Em meados da década de vinte, cem anos atrás, havia não mais do que 20 bilionários, em valores corrigidos, mundo afora. O maior deles era John Rockefeller. A taxa de analfabetismo global girava em torno de 70%, e a pobreza extrema envolvia perto de 60% da população global. Cem anos depois, temos perto de 3,5 mil bilionários, segundo a lista da Forbes. A taxa de analfabetismo foi reduzida para 13%. E a pobreza para aproximadamente 10% da população.
A história contemporânea é feita do mesmo roteiro: a riqueza no topo aumenta, e a vida vai melhorando - e rápido - na base da pirâmide. Os melhores exemplos disso foram os dois países que mais reduziram a pobreza, nos anos recentes: China e Índia. A China reduziu a pobreza extrema virtualmente a zero, em quarenta anos, e viu seu plantel de bilionários sair de 0 para pouco mais de 400, ainda agora.
A Índia fez coisa parecida. Reduziu a pobreza de perto de 50% a menos de 5%, ao mesmo tempo em que viu seus bilionários saltarem de 3 para 229, ano passado. Isto ocorre porque a geração de riqueza e a redução da pobreza são dois lados do mesmo fenômeno de abertura e dinamização da economia. Podemos enfiar a cabeça em um buraco e fazer de conta que não enxergamos nada disso. Podemos ficar amaldiçoando Elon Musk, suas inovações, satélites e projetos espaciais. De fato, há um mercado retórico para isso.
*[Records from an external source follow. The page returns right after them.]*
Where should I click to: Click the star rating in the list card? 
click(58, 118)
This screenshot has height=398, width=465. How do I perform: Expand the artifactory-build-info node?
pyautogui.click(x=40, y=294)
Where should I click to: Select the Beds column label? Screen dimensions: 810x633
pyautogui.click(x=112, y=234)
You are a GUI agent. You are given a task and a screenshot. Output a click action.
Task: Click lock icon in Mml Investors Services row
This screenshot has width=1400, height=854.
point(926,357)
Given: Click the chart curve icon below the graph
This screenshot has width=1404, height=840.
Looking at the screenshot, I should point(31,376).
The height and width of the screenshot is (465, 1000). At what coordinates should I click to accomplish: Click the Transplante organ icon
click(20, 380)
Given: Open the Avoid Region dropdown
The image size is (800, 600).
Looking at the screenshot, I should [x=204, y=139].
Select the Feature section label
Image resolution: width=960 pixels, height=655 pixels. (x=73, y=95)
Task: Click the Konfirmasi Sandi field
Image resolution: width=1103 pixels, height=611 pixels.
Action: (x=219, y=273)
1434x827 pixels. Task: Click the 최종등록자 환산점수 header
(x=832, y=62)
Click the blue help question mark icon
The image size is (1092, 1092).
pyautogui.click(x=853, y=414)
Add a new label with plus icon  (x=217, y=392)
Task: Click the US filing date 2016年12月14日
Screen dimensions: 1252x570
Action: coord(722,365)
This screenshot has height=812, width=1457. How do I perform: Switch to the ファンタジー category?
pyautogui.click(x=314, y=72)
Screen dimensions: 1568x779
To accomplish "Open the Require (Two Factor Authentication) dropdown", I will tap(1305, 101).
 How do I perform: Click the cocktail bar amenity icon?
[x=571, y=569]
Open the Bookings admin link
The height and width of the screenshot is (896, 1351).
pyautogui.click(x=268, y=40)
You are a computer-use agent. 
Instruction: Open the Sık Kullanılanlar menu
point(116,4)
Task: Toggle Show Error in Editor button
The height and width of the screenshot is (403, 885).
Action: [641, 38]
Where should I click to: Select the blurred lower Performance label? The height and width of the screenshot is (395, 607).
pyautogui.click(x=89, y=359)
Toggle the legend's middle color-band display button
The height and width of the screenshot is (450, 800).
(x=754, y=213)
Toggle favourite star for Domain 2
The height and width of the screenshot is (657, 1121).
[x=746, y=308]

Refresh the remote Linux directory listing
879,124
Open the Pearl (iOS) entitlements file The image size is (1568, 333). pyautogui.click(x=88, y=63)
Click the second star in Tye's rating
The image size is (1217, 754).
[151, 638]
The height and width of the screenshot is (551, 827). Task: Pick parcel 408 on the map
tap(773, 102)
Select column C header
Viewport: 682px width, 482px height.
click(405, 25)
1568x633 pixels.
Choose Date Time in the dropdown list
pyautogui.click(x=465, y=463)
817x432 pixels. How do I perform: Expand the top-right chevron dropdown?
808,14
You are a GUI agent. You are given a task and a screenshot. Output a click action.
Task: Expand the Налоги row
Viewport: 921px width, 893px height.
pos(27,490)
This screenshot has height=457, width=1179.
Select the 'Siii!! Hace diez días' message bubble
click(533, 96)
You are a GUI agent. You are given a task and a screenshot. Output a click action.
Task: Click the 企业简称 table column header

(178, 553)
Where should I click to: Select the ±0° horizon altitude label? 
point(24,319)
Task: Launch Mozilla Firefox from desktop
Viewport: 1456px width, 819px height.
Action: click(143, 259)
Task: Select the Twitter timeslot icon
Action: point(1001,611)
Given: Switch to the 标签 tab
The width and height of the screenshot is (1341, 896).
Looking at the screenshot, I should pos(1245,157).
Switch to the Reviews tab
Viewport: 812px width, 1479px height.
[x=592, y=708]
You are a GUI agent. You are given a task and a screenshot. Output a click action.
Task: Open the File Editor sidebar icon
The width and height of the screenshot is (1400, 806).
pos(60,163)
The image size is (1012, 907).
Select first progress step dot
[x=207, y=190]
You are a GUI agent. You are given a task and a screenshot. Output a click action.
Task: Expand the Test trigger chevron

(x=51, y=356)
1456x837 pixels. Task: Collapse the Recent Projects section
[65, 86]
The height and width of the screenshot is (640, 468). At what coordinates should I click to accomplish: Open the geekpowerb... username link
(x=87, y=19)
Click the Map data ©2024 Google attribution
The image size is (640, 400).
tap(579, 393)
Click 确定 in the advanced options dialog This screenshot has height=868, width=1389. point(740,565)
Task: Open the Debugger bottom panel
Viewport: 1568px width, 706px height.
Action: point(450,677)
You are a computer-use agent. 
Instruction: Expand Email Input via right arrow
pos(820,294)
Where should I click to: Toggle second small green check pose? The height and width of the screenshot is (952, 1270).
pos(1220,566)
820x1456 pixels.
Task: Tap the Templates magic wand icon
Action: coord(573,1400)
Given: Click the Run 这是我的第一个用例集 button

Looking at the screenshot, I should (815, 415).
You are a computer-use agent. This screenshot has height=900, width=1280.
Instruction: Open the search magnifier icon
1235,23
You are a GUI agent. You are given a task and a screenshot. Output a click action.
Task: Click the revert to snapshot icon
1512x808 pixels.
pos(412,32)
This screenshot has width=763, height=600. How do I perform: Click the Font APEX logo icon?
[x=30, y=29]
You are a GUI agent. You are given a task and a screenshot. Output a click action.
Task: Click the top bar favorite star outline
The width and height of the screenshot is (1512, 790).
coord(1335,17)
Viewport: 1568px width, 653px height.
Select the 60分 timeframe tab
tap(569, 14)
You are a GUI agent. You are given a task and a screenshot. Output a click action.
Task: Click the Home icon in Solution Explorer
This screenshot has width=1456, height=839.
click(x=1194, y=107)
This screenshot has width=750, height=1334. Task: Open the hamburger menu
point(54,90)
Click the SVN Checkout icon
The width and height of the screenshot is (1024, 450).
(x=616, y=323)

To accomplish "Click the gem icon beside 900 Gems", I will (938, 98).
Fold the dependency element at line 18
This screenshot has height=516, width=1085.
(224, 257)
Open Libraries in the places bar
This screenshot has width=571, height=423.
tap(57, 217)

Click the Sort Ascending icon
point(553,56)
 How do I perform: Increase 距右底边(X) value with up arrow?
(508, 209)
Mas, como País e como sociedade, não vamos muito longe com isso.
Quando leio sobre Musk, Bezos ou Jensen Huang, me lembro da antiga lição de Schumpeter. Em especial, de seu elogio do empresário inovador, o tipo que "nunca dorme tranquilo" e faz a máquina da "destruição criadora" do capitalismo andar à frente. Lembro também de sua visão algo sombria, reafirmada em um de seus últimos artigos, "A Marcha para o Socialismo", segundo a qual o capitalismo caminhava para o seu fim. E isto em função de um paradoxo: o capitalismo faz aumentar a produtividade e o bem-estar, mas também o crescimento de uma "casta" intelectual - acadêmicos, jornalistas e ativistas de todos os tipos. Um estamento que vive dos sucessos da economia de mercado, mas cada vez mais distante de seu processo real de produção. Gente que não entente, ou não quer entender, como é gerada a riqueza e a prosperidade que logo ali, abaixo da superfície, sustenta seu próprio modo de vida.
Schumpeter estava errado. O capitalismo não foi derrotado. Na verdade, ele vai vencendo o jogo, apesar de toda a carga retórica em contrário. Os sucessos de Elon Musk são apenas uma modesta, ainda que interessante demonstração disso tudo. Algo que pode nos trazer algum aprendizado, neste País que anda um pouco de lado, se tivermos a paciência de prestar atenção.